:: WHAT THE TASK REQUIRES ::
Your answer must consist solely of the lines from the start of the entries below through the line with "Galerisi (210, 2437)", unchanged.

==== EXTRACTED ENTRIES

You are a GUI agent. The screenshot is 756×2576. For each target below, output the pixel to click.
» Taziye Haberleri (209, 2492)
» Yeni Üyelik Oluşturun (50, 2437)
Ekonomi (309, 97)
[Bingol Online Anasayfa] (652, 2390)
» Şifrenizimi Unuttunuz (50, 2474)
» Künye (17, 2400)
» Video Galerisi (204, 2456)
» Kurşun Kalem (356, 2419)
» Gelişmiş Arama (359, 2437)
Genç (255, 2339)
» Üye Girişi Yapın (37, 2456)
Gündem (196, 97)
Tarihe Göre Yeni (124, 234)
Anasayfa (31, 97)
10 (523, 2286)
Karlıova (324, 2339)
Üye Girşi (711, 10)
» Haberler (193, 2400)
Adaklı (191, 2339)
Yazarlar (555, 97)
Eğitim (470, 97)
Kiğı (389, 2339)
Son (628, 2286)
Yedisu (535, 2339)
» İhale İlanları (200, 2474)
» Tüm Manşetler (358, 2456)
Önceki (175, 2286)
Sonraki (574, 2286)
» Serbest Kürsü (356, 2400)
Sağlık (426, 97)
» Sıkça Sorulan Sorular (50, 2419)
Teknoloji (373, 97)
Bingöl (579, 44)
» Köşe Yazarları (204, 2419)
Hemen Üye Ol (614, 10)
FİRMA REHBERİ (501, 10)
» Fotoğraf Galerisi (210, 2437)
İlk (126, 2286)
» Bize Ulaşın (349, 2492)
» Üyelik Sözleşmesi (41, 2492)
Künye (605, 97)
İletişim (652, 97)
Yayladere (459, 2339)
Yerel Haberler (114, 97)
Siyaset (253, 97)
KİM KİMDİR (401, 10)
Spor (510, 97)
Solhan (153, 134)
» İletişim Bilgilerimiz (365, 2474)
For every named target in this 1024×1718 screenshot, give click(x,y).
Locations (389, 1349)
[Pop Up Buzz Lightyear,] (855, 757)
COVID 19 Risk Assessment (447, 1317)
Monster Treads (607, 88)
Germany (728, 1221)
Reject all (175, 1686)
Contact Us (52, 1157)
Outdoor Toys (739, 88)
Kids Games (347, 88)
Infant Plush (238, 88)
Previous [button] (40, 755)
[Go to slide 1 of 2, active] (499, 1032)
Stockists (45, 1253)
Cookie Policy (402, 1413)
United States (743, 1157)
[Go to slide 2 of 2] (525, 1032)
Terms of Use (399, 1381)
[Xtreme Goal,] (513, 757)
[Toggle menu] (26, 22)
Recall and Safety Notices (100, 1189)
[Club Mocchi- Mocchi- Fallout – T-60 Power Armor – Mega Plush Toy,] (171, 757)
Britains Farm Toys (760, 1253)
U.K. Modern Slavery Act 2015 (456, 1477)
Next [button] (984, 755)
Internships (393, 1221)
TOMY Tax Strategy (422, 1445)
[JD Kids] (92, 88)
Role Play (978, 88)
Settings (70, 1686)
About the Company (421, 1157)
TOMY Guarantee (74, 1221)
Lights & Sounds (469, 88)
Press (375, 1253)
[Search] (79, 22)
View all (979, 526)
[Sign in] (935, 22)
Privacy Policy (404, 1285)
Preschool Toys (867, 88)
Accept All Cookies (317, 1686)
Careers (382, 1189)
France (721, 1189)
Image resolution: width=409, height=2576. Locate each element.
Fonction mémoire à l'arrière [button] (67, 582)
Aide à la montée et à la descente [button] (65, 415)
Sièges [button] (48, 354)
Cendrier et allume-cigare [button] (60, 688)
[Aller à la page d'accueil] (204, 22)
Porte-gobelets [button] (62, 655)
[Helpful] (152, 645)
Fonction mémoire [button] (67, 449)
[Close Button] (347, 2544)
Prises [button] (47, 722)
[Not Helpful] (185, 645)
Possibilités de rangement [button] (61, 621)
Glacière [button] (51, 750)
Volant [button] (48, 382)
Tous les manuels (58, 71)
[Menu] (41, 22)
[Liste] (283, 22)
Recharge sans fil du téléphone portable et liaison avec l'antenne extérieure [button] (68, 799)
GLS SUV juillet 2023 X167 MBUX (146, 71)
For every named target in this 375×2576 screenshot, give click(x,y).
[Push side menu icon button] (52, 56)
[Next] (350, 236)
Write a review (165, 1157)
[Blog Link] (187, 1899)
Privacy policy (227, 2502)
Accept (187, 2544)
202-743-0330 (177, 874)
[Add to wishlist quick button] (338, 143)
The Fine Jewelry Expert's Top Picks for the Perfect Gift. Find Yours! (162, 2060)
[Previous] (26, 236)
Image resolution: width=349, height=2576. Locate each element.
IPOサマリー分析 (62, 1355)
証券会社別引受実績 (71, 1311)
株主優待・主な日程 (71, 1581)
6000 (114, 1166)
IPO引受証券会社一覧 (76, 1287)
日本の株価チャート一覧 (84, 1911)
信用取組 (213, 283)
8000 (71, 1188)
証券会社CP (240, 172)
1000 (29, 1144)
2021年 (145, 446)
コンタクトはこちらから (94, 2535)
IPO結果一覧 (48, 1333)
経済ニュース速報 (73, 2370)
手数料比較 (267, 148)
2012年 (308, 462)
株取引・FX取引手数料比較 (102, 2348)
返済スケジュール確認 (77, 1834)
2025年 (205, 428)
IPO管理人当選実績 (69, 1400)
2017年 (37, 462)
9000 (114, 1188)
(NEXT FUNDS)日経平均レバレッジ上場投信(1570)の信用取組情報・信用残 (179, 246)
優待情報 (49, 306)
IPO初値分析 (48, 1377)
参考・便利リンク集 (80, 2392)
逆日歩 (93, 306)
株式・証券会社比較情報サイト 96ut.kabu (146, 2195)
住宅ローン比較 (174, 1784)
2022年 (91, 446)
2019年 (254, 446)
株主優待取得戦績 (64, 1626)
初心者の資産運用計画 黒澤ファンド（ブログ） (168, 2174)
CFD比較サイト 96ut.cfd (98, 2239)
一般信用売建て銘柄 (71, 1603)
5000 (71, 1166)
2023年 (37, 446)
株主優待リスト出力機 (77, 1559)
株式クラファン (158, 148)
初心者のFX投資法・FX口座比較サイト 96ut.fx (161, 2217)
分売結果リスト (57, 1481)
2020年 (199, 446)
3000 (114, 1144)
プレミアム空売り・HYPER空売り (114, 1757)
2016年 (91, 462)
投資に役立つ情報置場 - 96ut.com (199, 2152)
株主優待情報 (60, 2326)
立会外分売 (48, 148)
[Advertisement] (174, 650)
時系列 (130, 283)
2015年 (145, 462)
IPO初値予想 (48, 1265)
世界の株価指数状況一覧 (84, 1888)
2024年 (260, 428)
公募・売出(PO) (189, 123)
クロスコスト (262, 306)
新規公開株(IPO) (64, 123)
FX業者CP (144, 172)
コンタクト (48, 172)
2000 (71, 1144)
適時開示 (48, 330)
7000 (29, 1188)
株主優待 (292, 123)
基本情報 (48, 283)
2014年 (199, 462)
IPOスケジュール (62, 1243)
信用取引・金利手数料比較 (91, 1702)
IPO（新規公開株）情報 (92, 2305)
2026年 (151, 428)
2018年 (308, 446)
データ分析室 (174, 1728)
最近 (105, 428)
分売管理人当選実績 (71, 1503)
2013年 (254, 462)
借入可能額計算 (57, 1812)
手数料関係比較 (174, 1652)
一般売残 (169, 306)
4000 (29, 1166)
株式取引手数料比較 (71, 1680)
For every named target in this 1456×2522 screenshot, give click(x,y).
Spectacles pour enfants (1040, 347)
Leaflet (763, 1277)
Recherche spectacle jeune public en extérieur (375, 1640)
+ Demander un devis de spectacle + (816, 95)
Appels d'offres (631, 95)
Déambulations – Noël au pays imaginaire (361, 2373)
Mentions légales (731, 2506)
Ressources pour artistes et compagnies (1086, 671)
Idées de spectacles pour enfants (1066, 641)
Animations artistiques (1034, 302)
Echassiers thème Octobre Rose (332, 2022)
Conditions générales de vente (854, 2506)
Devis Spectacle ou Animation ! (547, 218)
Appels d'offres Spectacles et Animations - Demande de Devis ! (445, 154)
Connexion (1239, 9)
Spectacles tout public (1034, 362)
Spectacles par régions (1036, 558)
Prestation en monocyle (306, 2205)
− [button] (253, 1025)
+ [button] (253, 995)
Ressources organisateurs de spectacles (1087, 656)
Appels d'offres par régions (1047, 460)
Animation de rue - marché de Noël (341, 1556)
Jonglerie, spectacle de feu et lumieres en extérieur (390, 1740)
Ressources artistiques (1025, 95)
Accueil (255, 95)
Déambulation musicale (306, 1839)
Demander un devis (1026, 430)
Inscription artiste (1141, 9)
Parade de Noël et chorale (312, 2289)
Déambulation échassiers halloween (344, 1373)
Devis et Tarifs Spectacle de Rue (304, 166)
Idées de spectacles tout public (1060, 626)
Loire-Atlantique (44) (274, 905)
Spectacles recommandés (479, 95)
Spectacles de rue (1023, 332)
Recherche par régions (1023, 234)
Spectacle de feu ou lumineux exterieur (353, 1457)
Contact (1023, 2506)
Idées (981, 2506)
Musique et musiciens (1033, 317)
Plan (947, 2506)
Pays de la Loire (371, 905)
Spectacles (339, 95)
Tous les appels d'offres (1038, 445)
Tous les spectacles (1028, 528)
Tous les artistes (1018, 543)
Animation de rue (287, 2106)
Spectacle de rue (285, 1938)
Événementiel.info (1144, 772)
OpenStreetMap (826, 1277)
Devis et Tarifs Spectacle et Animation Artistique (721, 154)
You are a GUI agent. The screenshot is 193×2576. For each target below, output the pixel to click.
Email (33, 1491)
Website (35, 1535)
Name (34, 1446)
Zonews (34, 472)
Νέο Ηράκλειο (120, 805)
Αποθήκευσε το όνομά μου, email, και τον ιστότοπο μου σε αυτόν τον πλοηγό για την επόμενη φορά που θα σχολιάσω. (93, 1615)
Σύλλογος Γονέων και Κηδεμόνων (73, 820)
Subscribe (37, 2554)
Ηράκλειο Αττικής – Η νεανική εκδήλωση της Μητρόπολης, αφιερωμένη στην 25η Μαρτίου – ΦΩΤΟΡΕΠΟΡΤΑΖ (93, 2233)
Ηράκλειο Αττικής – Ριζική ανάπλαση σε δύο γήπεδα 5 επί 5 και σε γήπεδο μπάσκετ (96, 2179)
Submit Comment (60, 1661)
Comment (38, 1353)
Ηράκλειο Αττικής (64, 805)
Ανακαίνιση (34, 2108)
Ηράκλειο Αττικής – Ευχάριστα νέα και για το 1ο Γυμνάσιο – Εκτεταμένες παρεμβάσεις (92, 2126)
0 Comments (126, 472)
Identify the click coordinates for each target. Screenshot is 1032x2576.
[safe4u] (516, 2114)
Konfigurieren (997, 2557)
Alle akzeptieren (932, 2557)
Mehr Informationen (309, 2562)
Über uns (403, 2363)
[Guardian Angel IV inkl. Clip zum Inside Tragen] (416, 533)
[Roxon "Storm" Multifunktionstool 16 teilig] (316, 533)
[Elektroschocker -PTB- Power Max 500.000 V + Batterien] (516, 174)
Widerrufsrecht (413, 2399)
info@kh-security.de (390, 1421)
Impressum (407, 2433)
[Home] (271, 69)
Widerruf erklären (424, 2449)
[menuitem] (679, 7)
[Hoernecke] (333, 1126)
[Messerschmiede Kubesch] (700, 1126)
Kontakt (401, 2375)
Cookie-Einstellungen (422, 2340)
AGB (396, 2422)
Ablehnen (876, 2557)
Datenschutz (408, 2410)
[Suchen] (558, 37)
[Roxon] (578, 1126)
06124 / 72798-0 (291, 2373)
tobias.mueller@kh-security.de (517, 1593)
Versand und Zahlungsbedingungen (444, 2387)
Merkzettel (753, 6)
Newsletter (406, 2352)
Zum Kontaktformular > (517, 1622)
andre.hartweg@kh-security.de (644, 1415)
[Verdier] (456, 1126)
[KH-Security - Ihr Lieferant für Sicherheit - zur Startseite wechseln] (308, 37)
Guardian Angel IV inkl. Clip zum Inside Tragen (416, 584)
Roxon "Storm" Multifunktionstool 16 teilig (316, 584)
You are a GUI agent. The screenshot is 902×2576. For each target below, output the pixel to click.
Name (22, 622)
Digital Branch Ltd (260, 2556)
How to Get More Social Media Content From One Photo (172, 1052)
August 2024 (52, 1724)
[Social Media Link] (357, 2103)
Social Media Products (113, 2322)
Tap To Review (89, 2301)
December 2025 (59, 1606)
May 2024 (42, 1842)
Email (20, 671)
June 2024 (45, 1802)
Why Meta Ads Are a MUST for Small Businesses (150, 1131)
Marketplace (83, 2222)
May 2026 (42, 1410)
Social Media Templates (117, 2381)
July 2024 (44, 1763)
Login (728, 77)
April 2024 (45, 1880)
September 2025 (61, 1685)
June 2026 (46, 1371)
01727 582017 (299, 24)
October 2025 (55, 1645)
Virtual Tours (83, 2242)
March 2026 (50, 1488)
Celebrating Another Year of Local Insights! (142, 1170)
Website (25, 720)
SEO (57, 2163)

========

:: EXPECTED ANSWER ::
You are a GUI agent. The screenshot is 756×2576. For each target below, output the pixel to click.
» Taziye Haberleri (209, 2492)
» Yeni Üyelik Oluşturun (50, 2437)
Ekonomi (309, 97)
[Bingol Online Anasayfa] (652, 2390)
» Şifrenizimi Unuttunuz (50, 2474)
» Künye (17, 2400)
» Video Galerisi (204, 2456)
» Kurşun Kalem (356, 2419)
» Gelişmiş Arama (359, 2437)
Genç (255, 2339)
» Üye Girişi Yapın (37, 2456)
Gündem (196, 97)
Tarihe Göre Yeni (124, 234)
Anasayfa (31, 97)
10 (523, 2286)
Karlıova (324, 2339)
Üye Girşi (711, 10)
» Haberler (193, 2400)
Adaklı (191, 2339)
Yazarlar (555, 97)
Eğitim (470, 97)
Kiğı (389, 2339)
Son (628, 2286)
Yedisu (535, 2339)
» İhale İlanları (200, 2474)
» Tüm Manşetler (358, 2456)
Önceki (175, 2286)
Sonraki (574, 2286)
» Serbest Kürsü (356, 2400)
Sağlık (426, 97)
» Sıkça Sorulan Sorular (50, 2419)
Teknoloji (373, 97)
Bingöl (579, 44)
» Köşe Yazarları (204, 2419)
Hemen Üye Ol (614, 10)
FİRMA REHBERİ (501, 10)
» Fotoğraf Galerisi (210, 2437)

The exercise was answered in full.